Exercise prompt:
A word-for-word copy of the listing is needed. Retype it in full.

Information shown:
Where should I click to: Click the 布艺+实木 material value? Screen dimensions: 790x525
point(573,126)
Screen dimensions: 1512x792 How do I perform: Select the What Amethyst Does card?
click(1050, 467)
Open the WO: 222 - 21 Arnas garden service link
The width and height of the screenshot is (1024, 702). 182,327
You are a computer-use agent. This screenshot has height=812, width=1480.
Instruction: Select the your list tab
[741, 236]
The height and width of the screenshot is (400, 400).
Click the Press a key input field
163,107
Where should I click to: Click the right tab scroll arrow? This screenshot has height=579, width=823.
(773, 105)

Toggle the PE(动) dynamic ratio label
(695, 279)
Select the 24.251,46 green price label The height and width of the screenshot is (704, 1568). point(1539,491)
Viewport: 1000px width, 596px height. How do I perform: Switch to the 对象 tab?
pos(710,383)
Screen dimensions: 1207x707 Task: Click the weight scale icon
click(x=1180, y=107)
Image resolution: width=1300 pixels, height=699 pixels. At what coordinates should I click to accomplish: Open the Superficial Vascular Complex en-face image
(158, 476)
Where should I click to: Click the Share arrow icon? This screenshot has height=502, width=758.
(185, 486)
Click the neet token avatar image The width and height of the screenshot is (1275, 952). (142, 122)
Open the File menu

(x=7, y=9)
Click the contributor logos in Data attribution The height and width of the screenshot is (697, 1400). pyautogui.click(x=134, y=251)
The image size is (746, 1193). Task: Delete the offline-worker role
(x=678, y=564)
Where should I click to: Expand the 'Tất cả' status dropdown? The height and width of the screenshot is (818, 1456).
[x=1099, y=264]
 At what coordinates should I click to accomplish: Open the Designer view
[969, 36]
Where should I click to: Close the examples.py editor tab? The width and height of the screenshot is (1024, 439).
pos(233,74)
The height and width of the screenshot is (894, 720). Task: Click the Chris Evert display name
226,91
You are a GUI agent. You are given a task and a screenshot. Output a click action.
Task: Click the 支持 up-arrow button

Result for this task:
Where should I click to: Click the 布艺+实木 material value? Screen dimensions: 790x525
point(573,126)
Screen dimensions: 1512x792 How do I perform: Select the What Amethyst Does card?
click(1050, 467)
Open the WO: 222 - 21 Arnas garden service link
The width and height of the screenshot is (1024, 702). 182,327
You are a computer-use agent. This screenshot has height=812, width=1480.
Instruction: Select the your list tab
[741, 236]
The height and width of the screenshot is (400, 400).
Click the Press a key input field
163,107
Where should I click to: Click the right tab scroll arrow? This screenshot has height=579, width=823.
(773, 105)

Toggle the PE(动) dynamic ratio label
(695, 279)
Select the 24.251,46 green price label The height and width of the screenshot is (704, 1568). point(1539,491)
Viewport: 1000px width, 596px height. How do I perform: Switch to the 对象 tab?
pos(710,383)
Screen dimensions: 1207x707 Task: Click the weight scale icon
click(x=1180, y=107)
Image resolution: width=1300 pixels, height=699 pixels. At what coordinates should I click to accomplish: Open the Superficial Vascular Complex en-face image
(158, 476)
Where should I click to: Click the Share arrow icon? This screenshot has height=502, width=758.
(185, 486)
Click the neet token avatar image The width and height of the screenshot is (1275, 952). (142, 122)
Open the File menu

(x=7, y=9)
Click the contributor logos in Data attribution The height and width of the screenshot is (697, 1400). pyautogui.click(x=134, y=251)
The image size is (746, 1193). Task: Delete the offline-worker role
(x=678, y=564)
Where should I click to: Expand the 'Tất cả' status dropdown? The height and width of the screenshot is (818, 1456).
[x=1099, y=264]
 At what coordinates should I click to accomplish: Open the Designer view
[969, 36]
Where should I click to: Close the examples.py editor tab? The width and height of the screenshot is (1024, 439).
pos(233,74)
The height and width of the screenshot is (894, 720). Task: Click the Chris Evert display name
226,91
You are a GUI agent. You are given a task and a screenshot. Output a click action.
Task: Click the 支持 up-arrow button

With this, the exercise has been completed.